Developer: Donncha O’Caoimh

WP Super Cache creates static HTML files from your dynamic WordPress content. Why is this useful? On a high-traffic site, having cached versions of your posts and pages can speed up the load time of your website considerably.

A cached version simply means that the content is converted to static HTML pages (as opposed to dynamically created content pulled from your database through a series of PHP commands) that are then stored on the server. This process eases the efforts the web server must take to display the content in your visitors’ browsers.

You can also read a very helpful article written by the plugin developer, Donncha O’Caoimh, on his website here.

Twitter Tools

Developer: Alex King

Social media networking is insanely popular on the web right now. One of the more popular services is Twitter.

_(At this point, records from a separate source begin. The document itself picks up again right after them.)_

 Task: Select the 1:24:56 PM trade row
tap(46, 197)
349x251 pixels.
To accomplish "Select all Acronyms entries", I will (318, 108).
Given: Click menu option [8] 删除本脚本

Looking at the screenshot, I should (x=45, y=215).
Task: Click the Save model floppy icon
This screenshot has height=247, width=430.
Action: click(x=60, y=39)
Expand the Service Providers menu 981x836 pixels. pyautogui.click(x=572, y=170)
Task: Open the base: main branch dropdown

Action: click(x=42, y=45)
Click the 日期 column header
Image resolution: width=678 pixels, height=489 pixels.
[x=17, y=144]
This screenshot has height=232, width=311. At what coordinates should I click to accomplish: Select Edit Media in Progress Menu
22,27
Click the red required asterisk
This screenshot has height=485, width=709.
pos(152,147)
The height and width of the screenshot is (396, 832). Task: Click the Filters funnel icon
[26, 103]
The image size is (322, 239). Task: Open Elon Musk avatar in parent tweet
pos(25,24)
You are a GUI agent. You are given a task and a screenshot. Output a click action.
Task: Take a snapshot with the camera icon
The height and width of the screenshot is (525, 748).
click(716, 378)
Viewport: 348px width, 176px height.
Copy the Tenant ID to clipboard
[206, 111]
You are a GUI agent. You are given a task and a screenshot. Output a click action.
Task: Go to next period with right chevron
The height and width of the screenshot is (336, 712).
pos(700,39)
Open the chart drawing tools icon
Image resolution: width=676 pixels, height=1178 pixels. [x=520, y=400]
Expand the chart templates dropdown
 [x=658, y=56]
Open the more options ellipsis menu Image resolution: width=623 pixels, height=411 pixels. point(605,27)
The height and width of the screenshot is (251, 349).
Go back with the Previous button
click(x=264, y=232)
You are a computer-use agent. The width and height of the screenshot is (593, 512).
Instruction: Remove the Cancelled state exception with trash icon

One of the nicer things that came about shortly after Twitter hit the scene was Alex King’s plugin for WordPress called Twitter Tools. This plugin lets you tweet an announcement every time you publish a new post on your blog. The announcement appears on your Twitter stream and is read by all of your Twitter followers.

People can then click the link and read your article.

Google XML Sitemaps

Developer: Arne Brachhold

This plugin lets you create a Google-compliant site map of your entire blog. Every time you create a new post or page, the site map is updated and submitted to several major search engines, including Google, Yahoo!, and Bing. This plugin helps the search engines find and catalog new content from your site, so your new content appears in the search engines faster than it would if you didn’t have a site map.

Sucuri Sitecheck Malware Scanner

Developer: Dre Armeda

With the rise in popularity of the WordPress software came a nefarious group of anonymous hackers trying to take advantage of the vast number of users in the WordPress community by attempting to inject malicious code and malware into themes, plugins, and insecure and outdated files within the WordPress core code.

Protect your website by using the Sucuri Sitecheck Malware Scanner — an easy-to-install-and-use plugin that enables full scan capabilities — for both malware and blacklisting — from Sucuri, right on your WordPress Dashboard. The plugin checks for malware, spam, blacklisting, and other security issues hidden inside code files.